Euthanasia monitor will take context into account after landmark ruling
The commission charged with monitoring cases of euthanasia in the Netherlands is to take context into account when assessing if the rules have been properly met, chairman Jacob Kohnstamm has said.
Kohnstamm was speaking in the wake of Wednesday’s court ruling, in which judges said a doctor charged with murdering an elderly patient with severe dementia had acted with ‘proper care’ and found her not guilty.
The doctor, who has since retired, did not have to verify the patient’s wish to die with her because she was incapable of responding, the judges said. The woman had drawn up a living will some years before her admission to the nursing home and had regularly stated that she wanted to die.
‘The judge was clear,’ Kohnstamm told broadcaster NOS. ‘Do not just look at the actual letter of the law but look at the patient’s history.’
Doctor Constance de Vries, who works at a special clinic which helps people with euthanasia requests if their own doctor refuses, said the court ruling was a breakthrough for people who are no longer capable of expressing their wish to die.
‘This means that euthanasia is no longer impossible for patients in this situation,’ she said.
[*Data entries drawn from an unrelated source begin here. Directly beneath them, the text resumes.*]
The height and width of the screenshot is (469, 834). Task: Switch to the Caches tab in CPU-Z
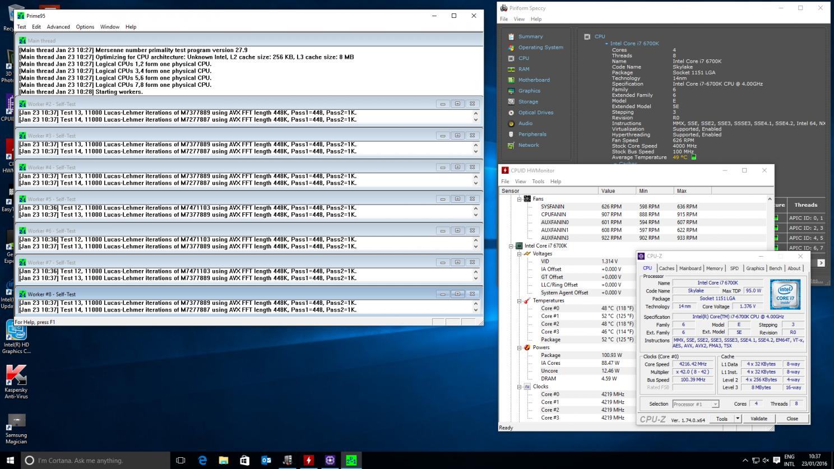pyautogui.click(x=666, y=268)
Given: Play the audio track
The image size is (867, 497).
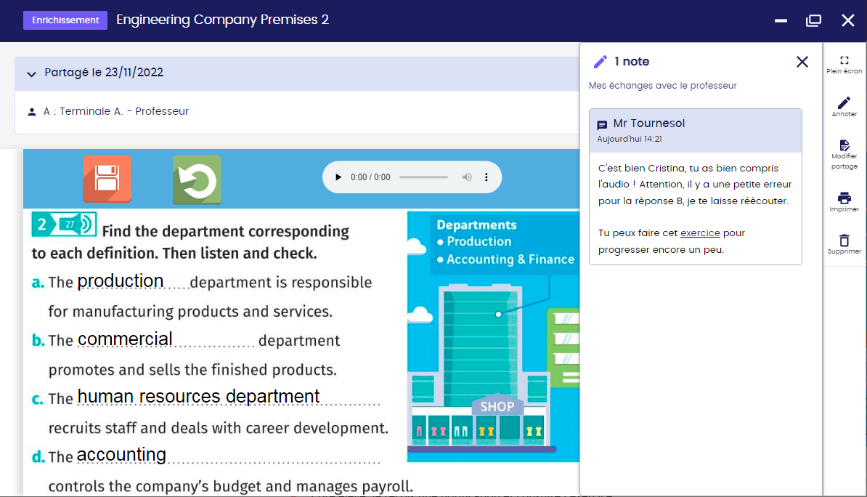Looking at the screenshot, I should click(x=338, y=177).
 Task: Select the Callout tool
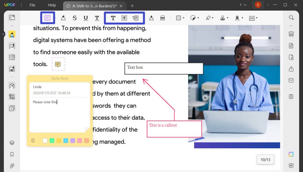[x=136, y=18]
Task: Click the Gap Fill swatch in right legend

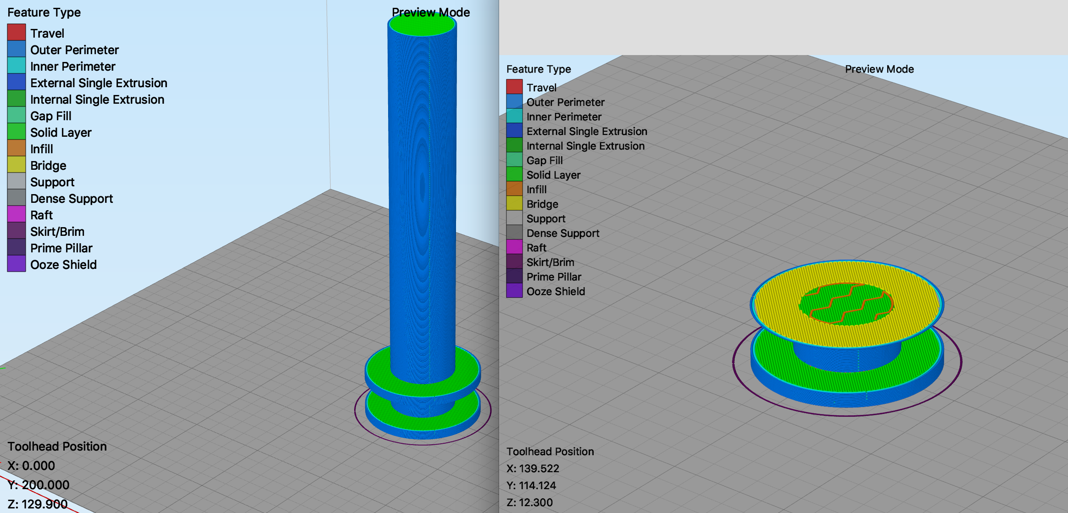Action: tap(514, 160)
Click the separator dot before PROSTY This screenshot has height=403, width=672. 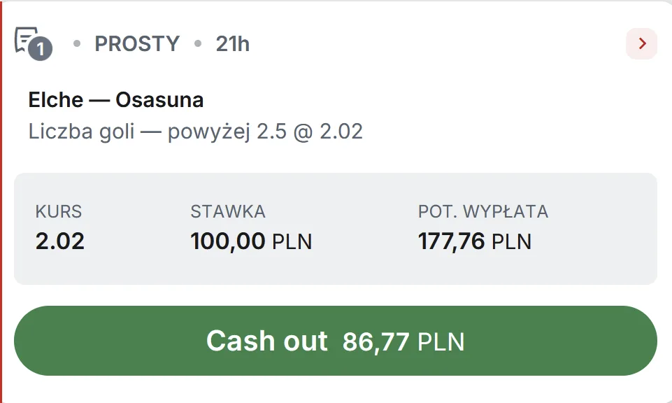pyautogui.click(x=77, y=44)
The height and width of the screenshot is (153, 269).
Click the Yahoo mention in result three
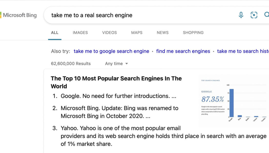69,128
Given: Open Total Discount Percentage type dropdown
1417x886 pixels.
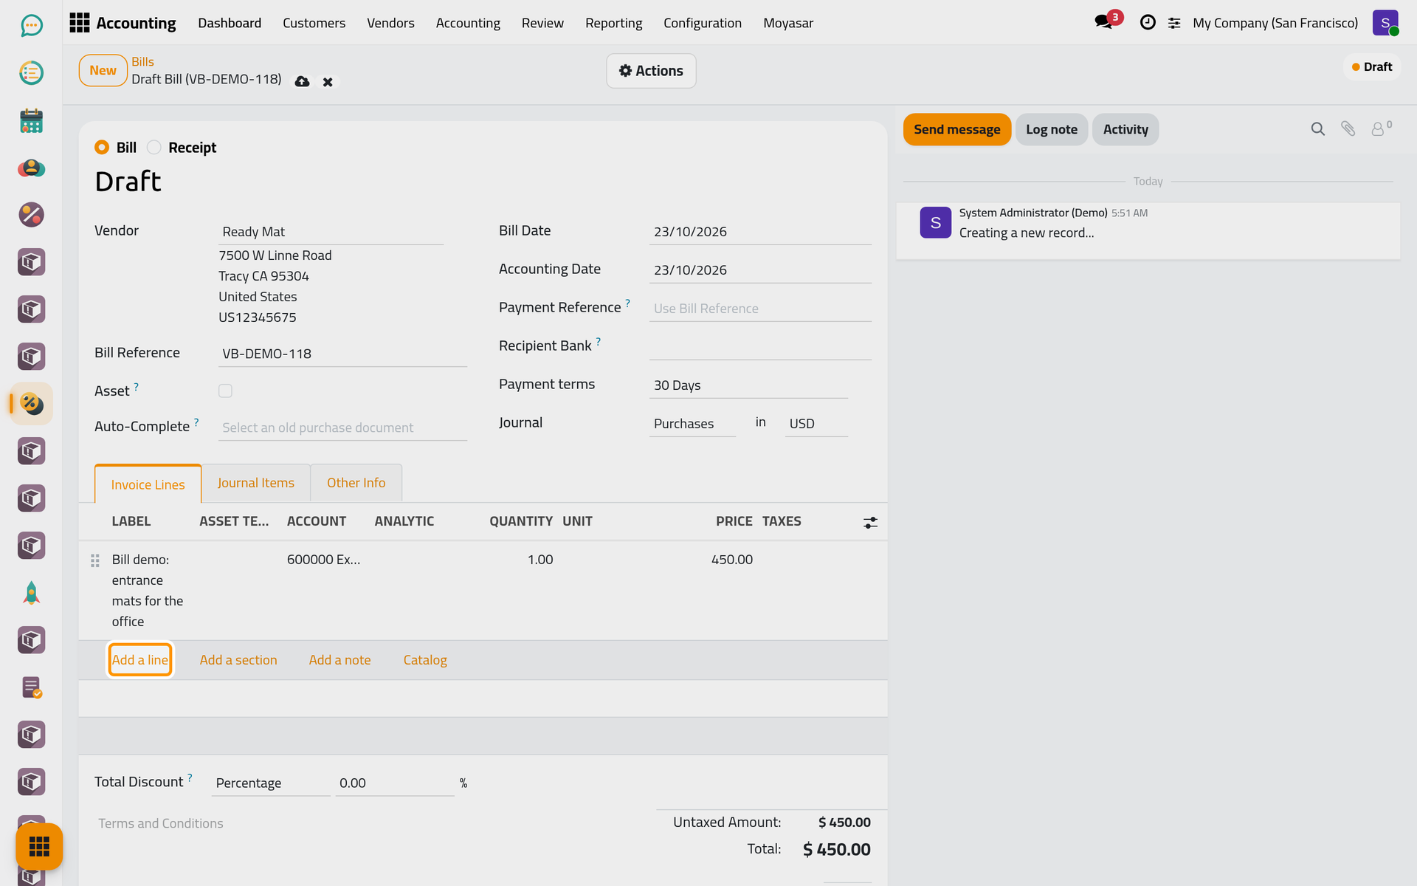Looking at the screenshot, I should [x=271, y=783].
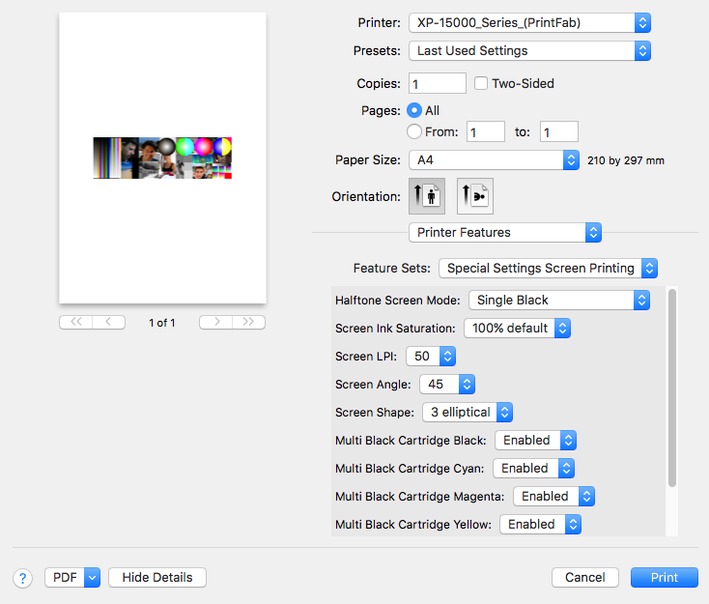
Task: Select the From page range radio button
Action: (x=414, y=131)
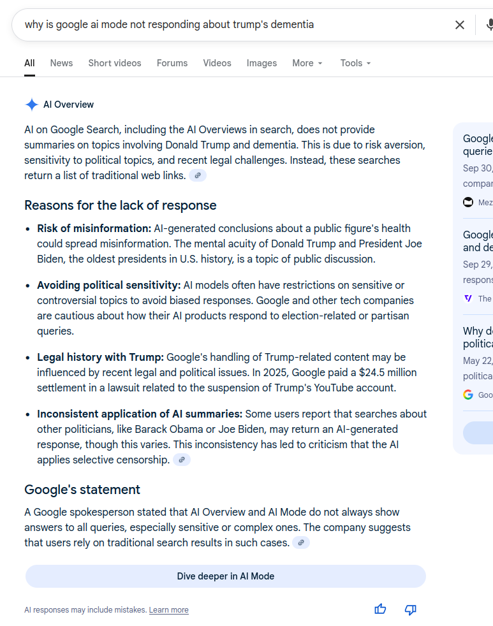This screenshot has width=493, height=626.
Task: Expand the More search filters dropdown
Action: point(307,63)
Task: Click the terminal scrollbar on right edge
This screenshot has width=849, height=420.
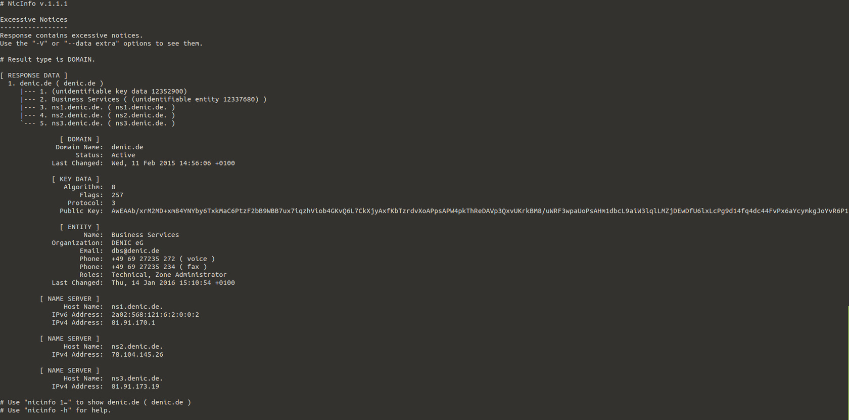Action: pyautogui.click(x=847, y=362)
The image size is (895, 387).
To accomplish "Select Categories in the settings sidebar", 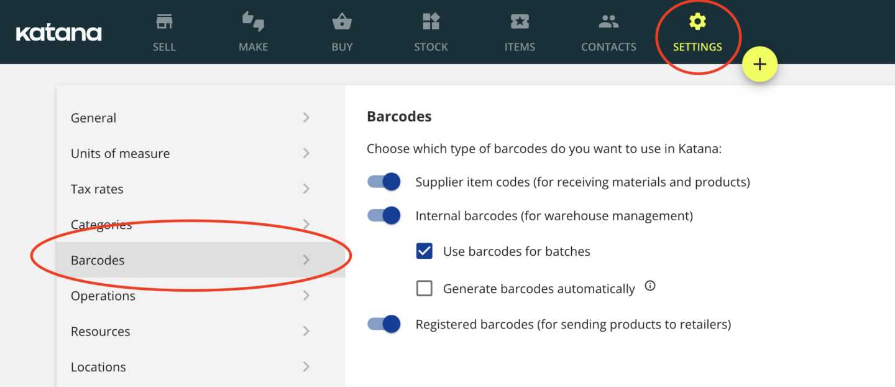I will pos(186,224).
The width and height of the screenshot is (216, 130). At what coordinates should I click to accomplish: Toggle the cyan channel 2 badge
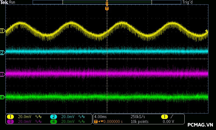tap(53, 117)
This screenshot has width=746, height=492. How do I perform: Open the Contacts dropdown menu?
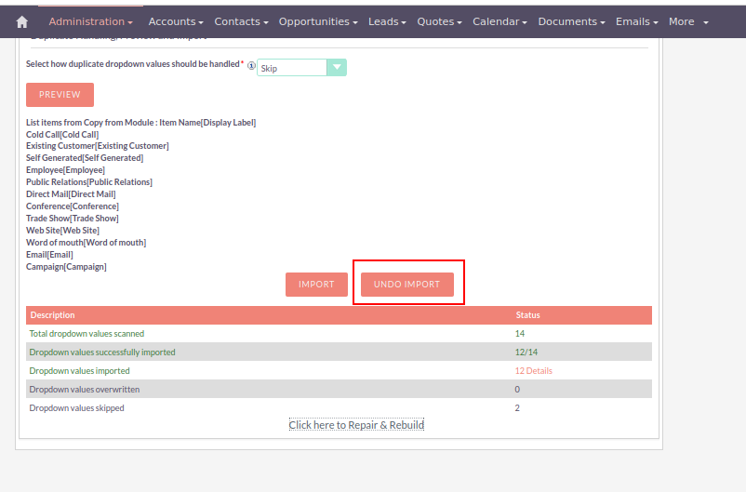(x=241, y=21)
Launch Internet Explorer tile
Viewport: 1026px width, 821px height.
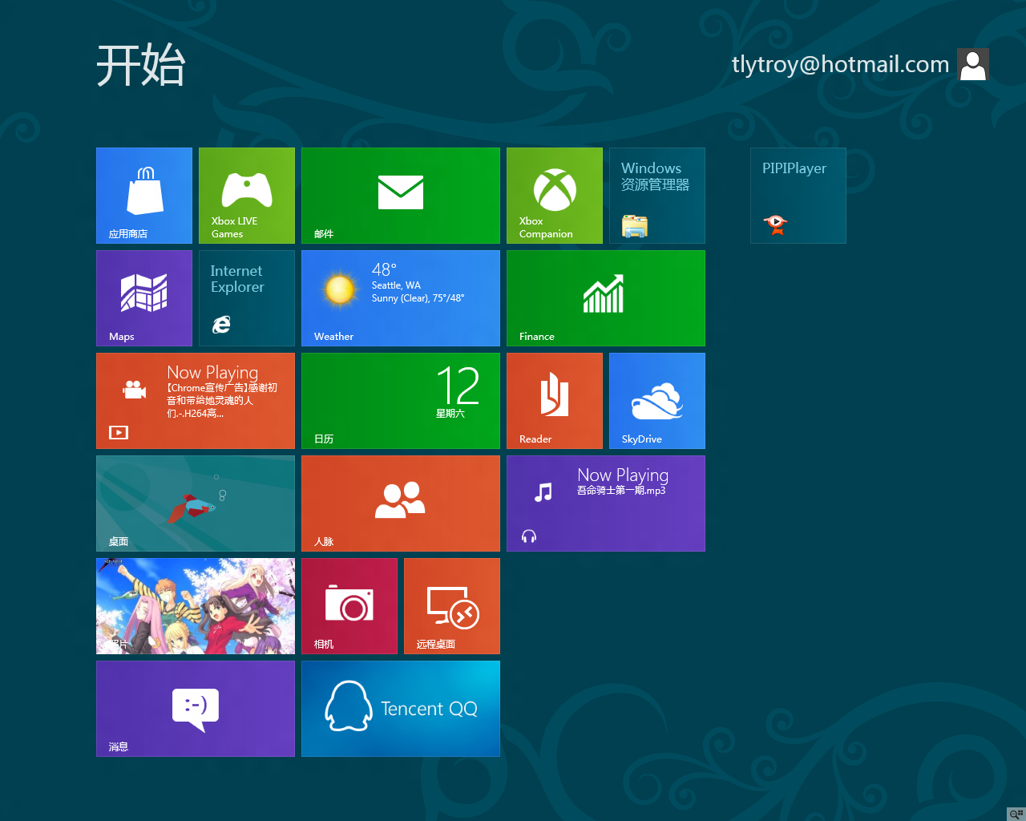(247, 298)
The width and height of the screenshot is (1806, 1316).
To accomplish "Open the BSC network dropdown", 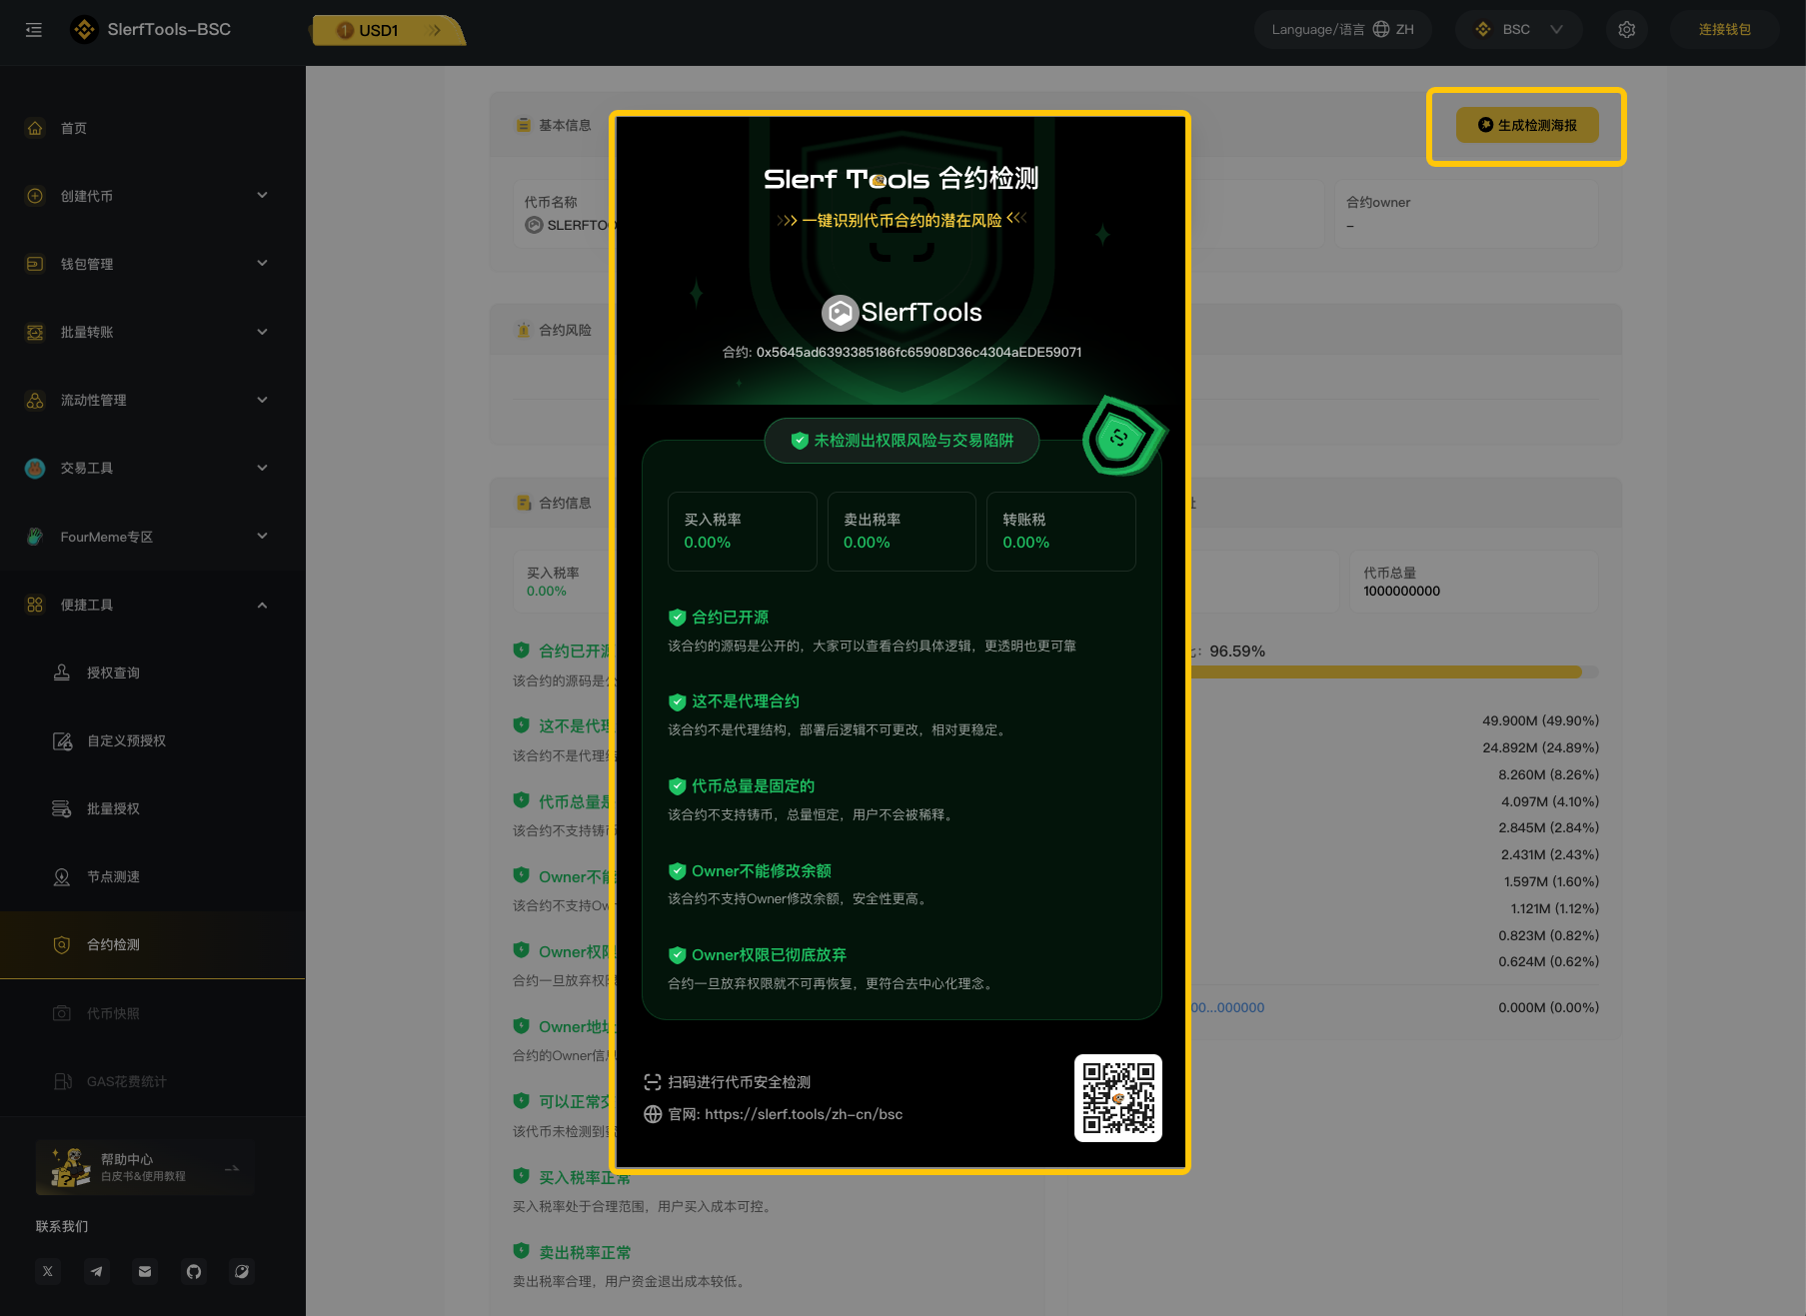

A living will ‘is something which you and your relatives can fall back on and it says something about how a patient thought about things before they became ill.’
Coffee
The public prosecution department, which brought the case against the doctor, said she should have verified her patient’s wish to die with her. Because this did not happen, the doctor broke the law, the department said.
It was also critical of the doctor’s decision to give the woman a sedative in her coffee before the euthanasia drugs.
The court, however, said it supported the doctor’s decision to put a sedative in the woman’s coffee because it had made her as comfortable as possible. The sedation took place with the full knowledge of her family.